Connectome-seq Maps Neuronal Connectivity with Single-Synapse Resolution

By tagging neurons with molecular barcodes, researchers have created a faster, higher-resolution way to map connections among thousands of neurons in the mouse brain. The method, called Connectome-seq, could help scientists better understand how brain circuits are organized, how they function, what changes when they fail, and how neurodegenerative diseases progress.

The work was published in Nature Methods. Study leader Boxuan Zhao, from the University of Illinois Urbana-Champaign, said the goal is similar to figuring out the wiring of a computer’s central processing unit. If the circuitry is not understood, he explained, it is difficult to understand function, improve performance, or repair problems when something breaks. He said the same logic applies to the brain. 

Zhao also noted that the new technology can map thousands of neural connections at single-synapse resolution, something he said is not available in current technology.
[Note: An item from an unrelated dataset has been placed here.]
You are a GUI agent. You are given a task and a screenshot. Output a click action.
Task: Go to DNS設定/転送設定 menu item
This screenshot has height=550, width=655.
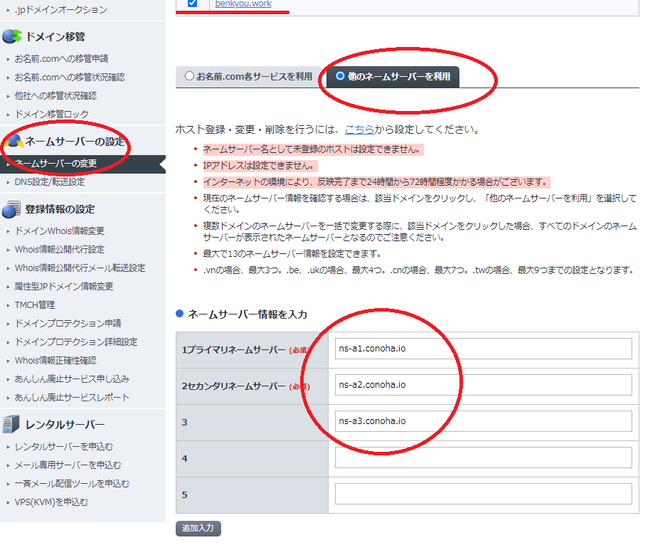coord(49,182)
Brain mapping has traditionally required slicing tissue into very thin sections, imaging the sections with different microscopes, and reconstructing pathways step by step. More recent sequencing-based methods can label many neurons at once, but they usually show where a neuron extends rather than identifying the exact synaptic partner. Connectome-seq was designed to close that gap.

The platform uses RNA barcodes to label each neuron. Specialized proteins move those barcodes from the neuron’s cell body to the synapse, where two neurons meet. The researchers then isolate the synaptic junctions and use high-throughput sequencing to identify which barcodes appear together. That pairing reveals which neurons are connected.

 “We translated the neural connectivity problem into a sequencing problem. Imagine a big bunch of balloons. The main body of each balloon has its unique barcode stickers all over it, and some move down to the end of the string. If two balloons are tied together at the end, the two barcodes meet at the junction,” Zhao said. “Then we snip out the knots and sequence the barcodes in each one. If the same knot has stickers from balloon A and balloon B, we know these two balloons are tied together. We are doing this in the brain, just on the level of thousands of neuron cells. With this information, we can reconstruct a sophisticated map that represents the connections among all these seemingly floaty groups.”

Using this approach, the team mapped more than 1,000 neurons in the pontocerebellar circuit of the mouse brain. That circuit links two different brain regions. The analysis uncovered previously unknown connectivity patterns, including cell types that were not previously known to be directly wired together in the adult brain.

Zhao said the method is still being improved and could eventually be scaled to map the entire mouse brain. Because it is faster and can cover large regions, Connectome-seq may also speed research on neurodegenerative conditions, psychiatric disorders, and other neurological diseases. It could help scientists compare healthy brains with brains at different disease stages, identify where connections change, and locate vulnerable regions before symptoms appear. Zhao also suggested that such information could help pinpoint weak links in Alzheimer’s disease and guide efforts to strengthen those connections so the disease slows or does not progress.